Dataset entries:
----
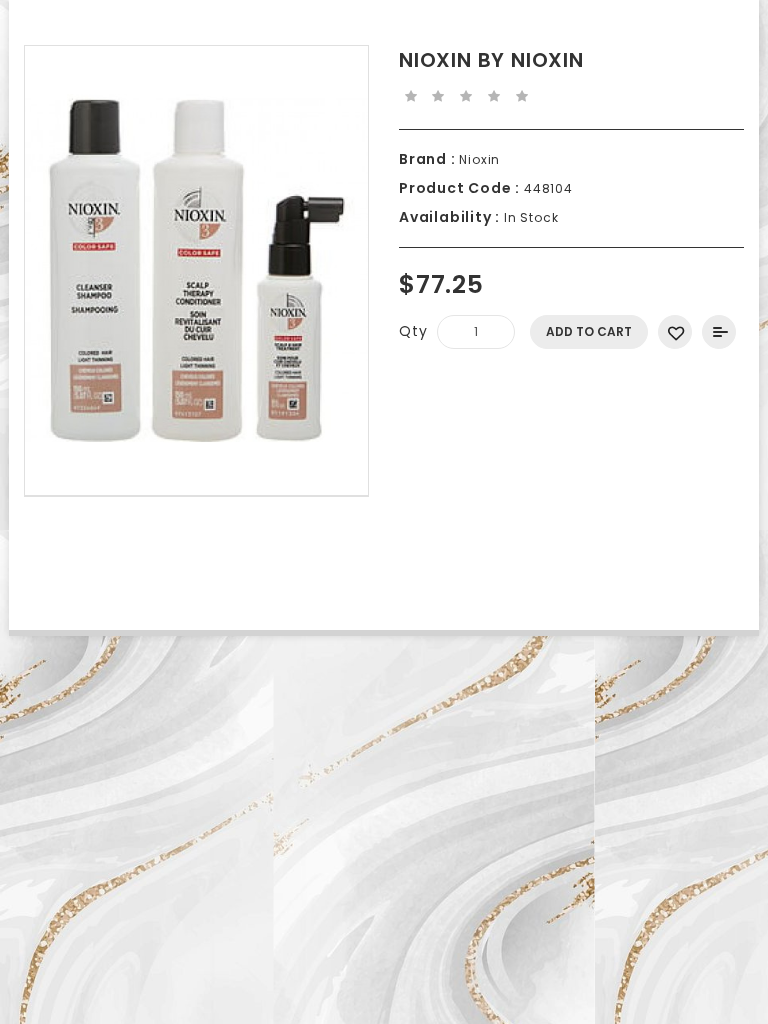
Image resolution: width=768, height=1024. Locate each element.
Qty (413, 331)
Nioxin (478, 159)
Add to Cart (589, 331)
----
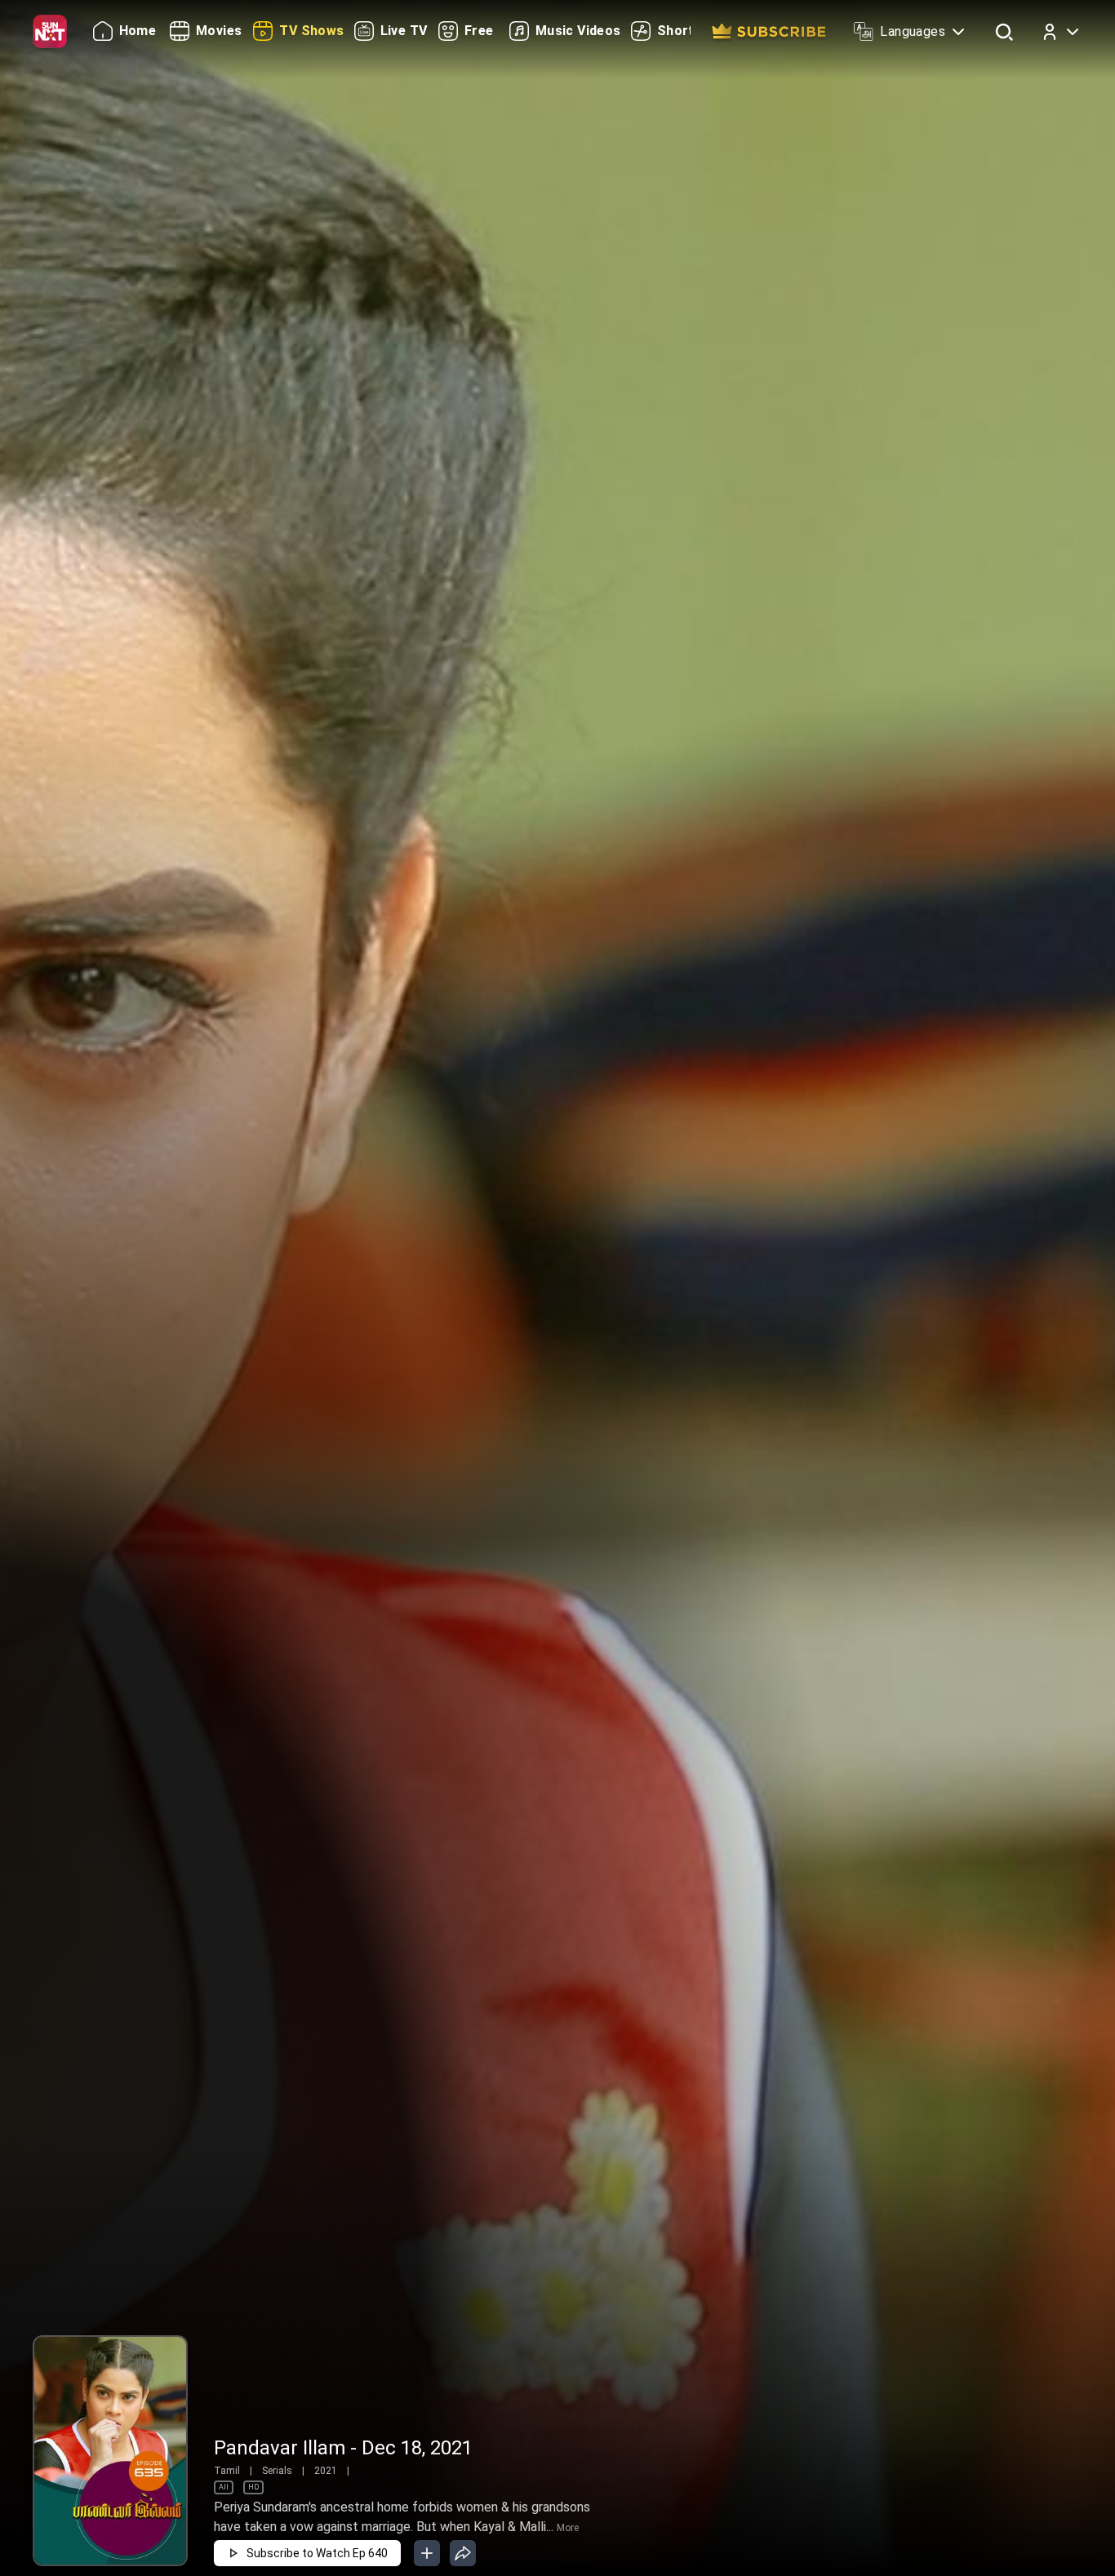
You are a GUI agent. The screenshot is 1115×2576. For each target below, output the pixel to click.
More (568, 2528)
----
Task requirements: Check the data above line by line for the word "each". State only how many lines contain it.

Exercise solution: 2